I think it’s ridiculous to suggest that paying doctors for end of life counseling will lead to death panels. To me, it seems like basic common sense to help patients and their families to understand end of life care options and the quality of life implications of each. To Palin and her supporters, it appears that anything short of a full court press to prolong the dying process, no matter how futile or expensive, is rationing care by a death panel. For those who wonder why healthcare is so expensive in the U.S., this attitude is an important contributor, in my opinion.
From Wikipedia
“A 2009 Kaiser Health News article predicted primary care doctors would likely see benefits from an “independent Medicare commission because the panel would be more likely to increase their fees and lower specialists’ rates”.[13] While payment cuts to hospitals and hospices are off-limits until 2020, and clinical laboratories are off limits until 2016, physician fees may be cut unless a doc fix to Medicare’s sustainable growth rate formula makes those cuts off limits.[3] Other “savings would have to be found in private Medicare Advantage plans, Medicare’s Part D prescription-drug program, or spending on skilled-nursing facilities, home-based health care, dialysis, durable medical equipment, ambulance services, and services of ambulatory surgical centers”.

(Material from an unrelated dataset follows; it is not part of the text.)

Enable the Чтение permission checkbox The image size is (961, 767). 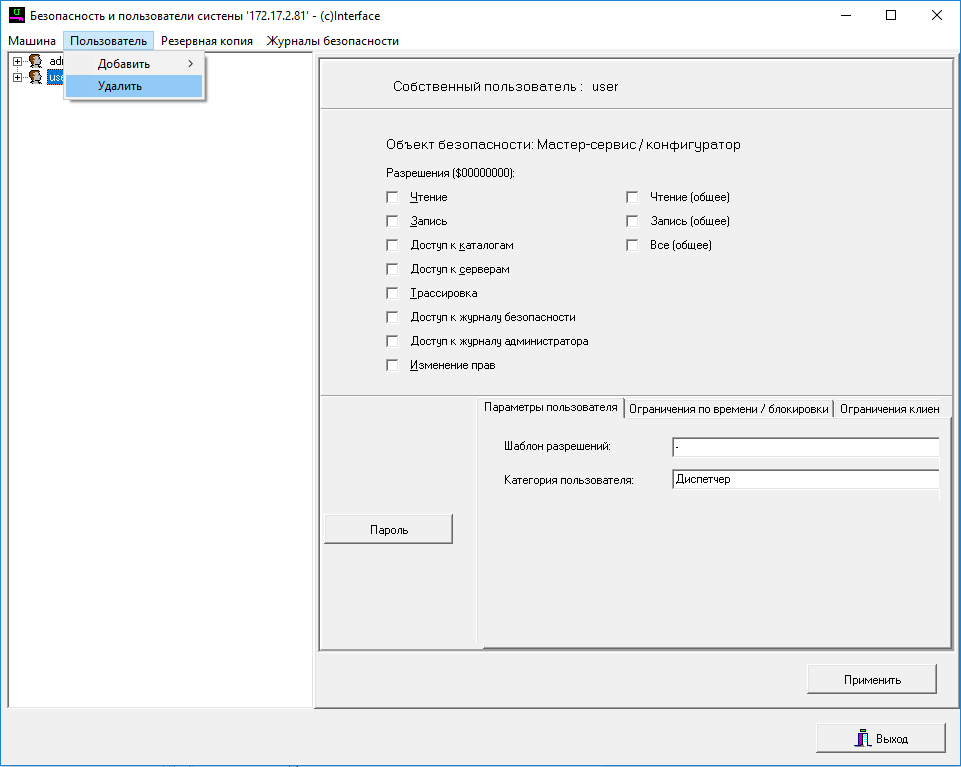392,198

From an ER physician site (EMRA)
4. What exactly will IPAB do? When IPAB is asked to reduce Medicare costs without reducing benefits, increasing premiums, or making reimbursement cuts to hospitals or nursing homes, it seems the only option left will be to cut physician reimbursement. Unless Congress provides for an equal amount of cuts elsewhere in the budget, or vetoes the IPAB plan with a supermajority (60 votes in the Senate), IPAB’s recommendations will become law.
5. How does this affect our patients? Cutting reimbursement to physicians will lead to fewer physicians accepting Medicare patients, and thus decreased access to health care. This will lead to more visits to emergency departments which will exacerbate the crowding plaguing many of our EDs. According to a recent study, the number of physicians who no longer accept Medicare patients increased from 4.5% to 7.1% over just 3 years (2005-2008)[ii] and many other physicians no longer accept new Medicare patients. The bottom line: Cutting physician reimbursement hurts patients’ ability to access quality health care.”
If you think the “death panel” idea is the only objection to IPAB, think again.
Uhmmmh … this study is interesting. But where is the outrage, or at least some clear words? I am not a policy insider, but my impression is that as a result of SP outrageous claim and its effectiveness, there will be few if any politicians that will touch serious problems such as end of life care and overutilization with a 10 foot pole. Instead, we are served the usual “both parties/end of the spectrum” mumbo jumbo (“As I have shown in earlier research, we all—liberals and conservatives, Democrats and Republicans–see the world through partisan eyes.”). IMHO, the viciousness and dishonesty of large parts of the right spectrum is breathtaking (Democrats excellence in nonsensical partisanship is mostly confined to defending President Obama’s to a large extent very moderate if not right of center agenda against progressive critics).